После морского сражения артиллерия галер атакует форт, построенный в порту. Чтобы не задеть самолюбие Филиппа II, недавно победившего берберов у Пеньон де Велес, праздник заканчивается мавританским балетом, исполняемым испанскими рыцарями. Однако совершенно очевидно, что эта постановка преследует единственную цель: подчеркнуть морскую мощь Франции в Средиземном море и ее верность союзу с турками.
Покидая Марсель, король пересекает пруд Берр и посещает Мартиг. Он любуется пустынным Камаргом, поросшим ароматными травами — иссопом, шалфеем и чабрецом. 16 ноября он прибывает в Арль. Рона выходит из берегов, и поэтому король вынужден остаться здесь на три недели. Для юного короля это очень экзотическая остановка — он любуется мужчинами, без оружия сражающимися с дикими быками. Пока он развлекается, его мать и канцлер де Л'Опиталь пытаются убедить штаты Лангедока принять положения мирного урегулирования и законное сосуществование двух религий.
7 декабря Карл IX поднимается вверх по течению Роны к Тараскону, где будет достигнуто согласие между католиками и гугенотами: протестантские богослужения будут [159] проходить в Севеннах. Протестанты смогут крестить детей и хоронить только ночью. На кораблях королевская свита добирается в Бокер, где жители-гугеноты с высоты городских стен осыпают проклятиями королеву: поэтому приходится проехать мимо. Маленький король завтракает в замке Сен-Прива у Антуана де Крюссоля, будущего герцога д'Юзеса, супруга близкой подруги королевы, любуется мостом Дю Гар.
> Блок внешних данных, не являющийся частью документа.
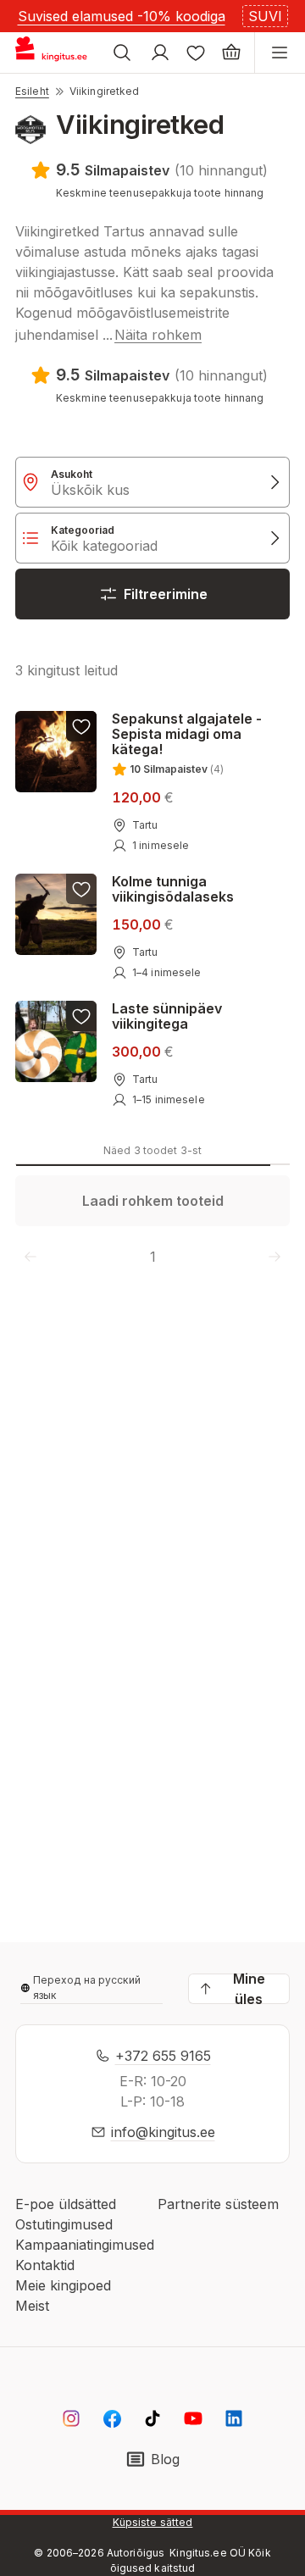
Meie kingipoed (63, 2285)
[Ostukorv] (231, 52)
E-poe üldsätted (65, 2204)
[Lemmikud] (196, 52)
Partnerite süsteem (218, 2204)
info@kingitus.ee (163, 2132)
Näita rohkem (158, 334)
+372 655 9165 (163, 2055)
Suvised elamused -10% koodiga (121, 16)
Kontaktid (45, 2265)
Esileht (32, 91)
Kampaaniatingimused (84, 2244)
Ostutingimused (64, 2224)
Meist (32, 2305)
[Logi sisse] (160, 52)
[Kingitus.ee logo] (58, 52)
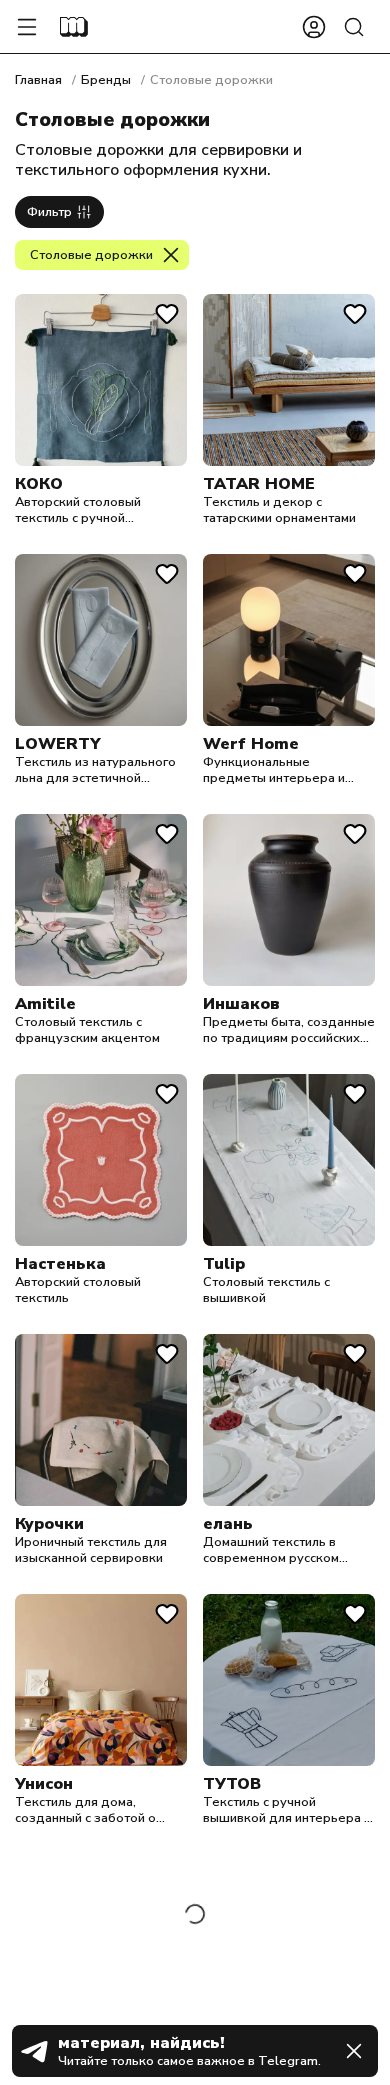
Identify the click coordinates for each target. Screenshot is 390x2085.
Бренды (106, 80)
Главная (38, 80)
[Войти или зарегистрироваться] (314, 27)
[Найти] (354, 27)
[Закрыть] (354, 2051)
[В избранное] (167, 314)
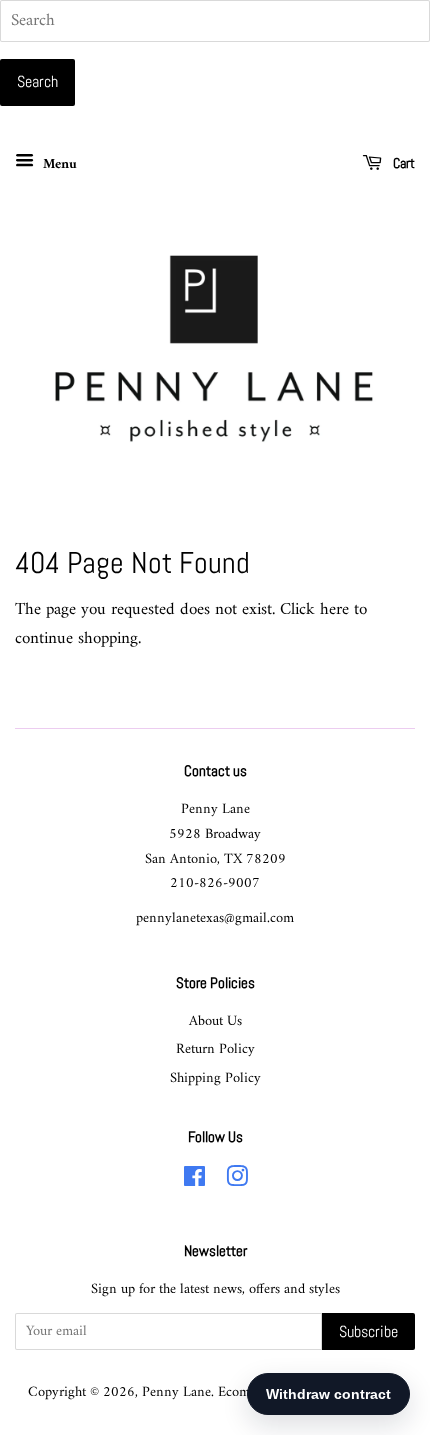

В Ниме, гугенотском городе, вопреки ожиданиям, прием весьма предупредительный, а «машины», построенные для встречи короля, просто удивительные: гора приоткрывается, из нее выходит огромных размеров крокодил, которым управляют шесть человек, сверкающий фейерверк и фонтаны, из которых бьет вино. Для рассмотрения претензий протестантов, жалующихся на притеснения со стороны Монморанси-Дамвиля, правителя этой провинции, Карл IX поручает докладчику Королевского совета Рено де Бону быстро разобрать эти жалобы и восстановить правосудие.